◆ Records shown:
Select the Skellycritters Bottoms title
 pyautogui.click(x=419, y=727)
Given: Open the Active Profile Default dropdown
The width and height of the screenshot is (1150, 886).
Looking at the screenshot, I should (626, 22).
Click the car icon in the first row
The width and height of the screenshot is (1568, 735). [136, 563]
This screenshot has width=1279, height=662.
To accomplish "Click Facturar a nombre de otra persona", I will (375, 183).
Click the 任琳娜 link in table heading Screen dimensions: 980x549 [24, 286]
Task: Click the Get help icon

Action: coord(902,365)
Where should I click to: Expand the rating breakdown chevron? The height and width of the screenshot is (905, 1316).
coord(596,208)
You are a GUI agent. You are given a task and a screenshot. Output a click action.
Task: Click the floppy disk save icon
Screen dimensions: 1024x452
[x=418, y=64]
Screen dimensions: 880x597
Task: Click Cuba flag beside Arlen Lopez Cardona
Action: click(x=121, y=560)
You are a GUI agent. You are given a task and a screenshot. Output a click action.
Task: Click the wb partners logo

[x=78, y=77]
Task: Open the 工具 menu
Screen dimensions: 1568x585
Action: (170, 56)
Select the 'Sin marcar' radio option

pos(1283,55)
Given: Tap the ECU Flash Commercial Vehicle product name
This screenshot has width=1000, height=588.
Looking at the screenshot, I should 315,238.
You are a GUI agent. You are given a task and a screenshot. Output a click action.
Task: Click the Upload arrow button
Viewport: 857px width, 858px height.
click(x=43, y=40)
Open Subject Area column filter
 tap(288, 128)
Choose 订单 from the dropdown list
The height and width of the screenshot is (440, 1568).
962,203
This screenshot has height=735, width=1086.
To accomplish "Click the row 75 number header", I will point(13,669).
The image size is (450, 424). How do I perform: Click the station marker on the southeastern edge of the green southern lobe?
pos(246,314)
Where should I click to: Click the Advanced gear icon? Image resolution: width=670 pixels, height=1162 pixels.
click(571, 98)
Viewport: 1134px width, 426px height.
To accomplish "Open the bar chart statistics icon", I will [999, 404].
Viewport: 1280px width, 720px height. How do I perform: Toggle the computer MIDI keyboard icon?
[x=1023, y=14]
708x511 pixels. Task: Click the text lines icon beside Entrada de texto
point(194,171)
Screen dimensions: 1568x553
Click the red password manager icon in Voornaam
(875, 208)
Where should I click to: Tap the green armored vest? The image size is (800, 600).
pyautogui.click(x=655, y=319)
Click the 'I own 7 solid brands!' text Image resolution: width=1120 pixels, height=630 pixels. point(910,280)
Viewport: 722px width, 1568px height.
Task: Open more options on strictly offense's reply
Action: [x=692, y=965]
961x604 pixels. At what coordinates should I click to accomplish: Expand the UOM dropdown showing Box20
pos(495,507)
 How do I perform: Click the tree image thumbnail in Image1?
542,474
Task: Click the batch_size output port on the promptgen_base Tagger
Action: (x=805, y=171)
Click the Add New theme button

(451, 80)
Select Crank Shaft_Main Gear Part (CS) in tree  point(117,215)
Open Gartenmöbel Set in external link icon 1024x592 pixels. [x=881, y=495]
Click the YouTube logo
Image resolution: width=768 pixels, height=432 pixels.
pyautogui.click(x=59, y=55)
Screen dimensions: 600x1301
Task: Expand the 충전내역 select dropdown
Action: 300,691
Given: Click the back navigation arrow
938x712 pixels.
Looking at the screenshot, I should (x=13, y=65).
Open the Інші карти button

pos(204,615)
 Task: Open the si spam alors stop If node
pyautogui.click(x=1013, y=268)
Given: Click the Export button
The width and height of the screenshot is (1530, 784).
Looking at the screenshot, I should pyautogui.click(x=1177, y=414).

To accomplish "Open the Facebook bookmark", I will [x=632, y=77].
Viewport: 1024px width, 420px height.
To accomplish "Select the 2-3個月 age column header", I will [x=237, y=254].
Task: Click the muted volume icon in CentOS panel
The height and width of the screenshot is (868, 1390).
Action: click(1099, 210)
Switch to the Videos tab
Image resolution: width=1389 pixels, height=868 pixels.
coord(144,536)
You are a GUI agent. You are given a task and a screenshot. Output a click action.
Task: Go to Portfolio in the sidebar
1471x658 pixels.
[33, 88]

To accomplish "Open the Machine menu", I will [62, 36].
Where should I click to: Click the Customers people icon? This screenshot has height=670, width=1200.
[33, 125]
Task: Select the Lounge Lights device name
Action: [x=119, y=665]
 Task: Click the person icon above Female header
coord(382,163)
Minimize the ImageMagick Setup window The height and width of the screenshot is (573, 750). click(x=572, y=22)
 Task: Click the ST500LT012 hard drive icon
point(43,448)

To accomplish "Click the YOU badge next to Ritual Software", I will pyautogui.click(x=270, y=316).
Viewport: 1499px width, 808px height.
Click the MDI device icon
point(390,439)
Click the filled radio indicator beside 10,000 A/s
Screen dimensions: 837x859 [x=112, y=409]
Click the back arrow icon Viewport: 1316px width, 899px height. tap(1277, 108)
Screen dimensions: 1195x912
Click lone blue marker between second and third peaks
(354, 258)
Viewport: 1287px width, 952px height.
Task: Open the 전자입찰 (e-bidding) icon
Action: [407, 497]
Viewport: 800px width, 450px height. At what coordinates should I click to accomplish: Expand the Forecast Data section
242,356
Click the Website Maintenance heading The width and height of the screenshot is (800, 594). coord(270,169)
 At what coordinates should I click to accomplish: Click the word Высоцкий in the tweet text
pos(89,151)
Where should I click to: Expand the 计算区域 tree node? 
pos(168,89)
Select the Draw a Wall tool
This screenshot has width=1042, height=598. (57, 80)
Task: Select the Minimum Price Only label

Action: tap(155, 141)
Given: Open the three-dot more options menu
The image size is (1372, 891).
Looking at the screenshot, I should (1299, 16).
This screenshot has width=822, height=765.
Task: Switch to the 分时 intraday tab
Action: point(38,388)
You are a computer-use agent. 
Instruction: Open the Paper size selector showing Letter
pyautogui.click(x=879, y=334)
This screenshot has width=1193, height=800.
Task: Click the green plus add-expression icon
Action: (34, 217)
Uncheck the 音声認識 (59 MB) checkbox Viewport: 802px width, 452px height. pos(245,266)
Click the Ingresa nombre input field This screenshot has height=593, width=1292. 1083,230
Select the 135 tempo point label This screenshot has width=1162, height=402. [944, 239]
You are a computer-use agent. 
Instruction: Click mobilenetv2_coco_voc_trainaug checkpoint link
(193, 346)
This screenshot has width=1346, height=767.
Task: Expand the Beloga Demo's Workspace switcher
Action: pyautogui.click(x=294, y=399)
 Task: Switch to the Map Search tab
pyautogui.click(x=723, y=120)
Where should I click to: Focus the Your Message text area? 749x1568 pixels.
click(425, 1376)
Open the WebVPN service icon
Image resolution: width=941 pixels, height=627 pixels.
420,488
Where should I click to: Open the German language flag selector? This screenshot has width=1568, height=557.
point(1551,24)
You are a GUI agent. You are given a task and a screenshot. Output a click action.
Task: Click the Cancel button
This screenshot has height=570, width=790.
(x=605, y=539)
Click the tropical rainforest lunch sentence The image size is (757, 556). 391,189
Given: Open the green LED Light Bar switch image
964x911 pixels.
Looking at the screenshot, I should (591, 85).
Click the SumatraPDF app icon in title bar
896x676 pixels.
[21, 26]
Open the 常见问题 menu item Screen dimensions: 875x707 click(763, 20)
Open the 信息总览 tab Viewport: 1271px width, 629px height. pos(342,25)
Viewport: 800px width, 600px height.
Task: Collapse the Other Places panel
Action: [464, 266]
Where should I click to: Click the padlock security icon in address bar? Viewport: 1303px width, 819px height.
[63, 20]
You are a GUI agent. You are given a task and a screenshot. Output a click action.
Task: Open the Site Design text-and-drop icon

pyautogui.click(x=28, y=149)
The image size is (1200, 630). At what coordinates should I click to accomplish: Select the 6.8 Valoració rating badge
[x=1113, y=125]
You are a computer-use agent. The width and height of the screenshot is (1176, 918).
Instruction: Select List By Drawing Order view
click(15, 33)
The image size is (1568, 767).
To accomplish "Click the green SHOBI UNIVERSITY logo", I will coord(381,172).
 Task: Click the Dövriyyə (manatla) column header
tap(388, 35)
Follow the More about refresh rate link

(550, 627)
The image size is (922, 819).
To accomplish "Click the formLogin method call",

◆ Assigned task:
From the top of the material above, print every line exactly, ending with the line that holds "Choose 订单 from the dropdown list".

◆ Written response:
Select the Skellycritters Bottoms title
 pyautogui.click(x=419, y=727)
Given: Open the Active Profile Default dropdown
The width and height of the screenshot is (1150, 886).
Looking at the screenshot, I should (626, 22).
Click the car icon in the first row
The width and height of the screenshot is (1568, 735). [136, 563]
This screenshot has width=1279, height=662.
To accomplish "Click Facturar a nombre de otra persona", I will (375, 183).
Click the 任琳娜 link in table heading Screen dimensions: 980x549 [24, 286]
Task: Click the Get help icon

Action: coord(902,365)
Where should I click to: Expand the rating breakdown chevron? The height and width of the screenshot is (905, 1316).
coord(596,208)
You are a GUI agent. You are given a task and a screenshot. Output a click action.
Task: Click the floppy disk save icon
Screen dimensions: 1024x452
[x=418, y=64]
Screen dimensions: 880x597
Task: Click Cuba flag beside Arlen Lopez Cardona
Action: click(x=121, y=560)
You are a GUI agent. You are given a task and a screenshot. Output a click action.
Task: Click the wb partners logo

[x=78, y=77]
Task: Open the 工具 menu
Screen dimensions: 1568x585
Action: (170, 56)
Select the 'Sin marcar' radio option

pos(1283,55)
Given: Tap the ECU Flash Commercial Vehicle product name
This screenshot has width=1000, height=588.
Looking at the screenshot, I should 315,238.
You are a GUI agent. You are given a task and a screenshot. Output a click action.
Task: Click the Upload arrow button
Viewport: 857px width, 858px height.
click(x=43, y=40)
Open Subject Area column filter
 tap(288, 128)
Choose 订单 from the dropdown list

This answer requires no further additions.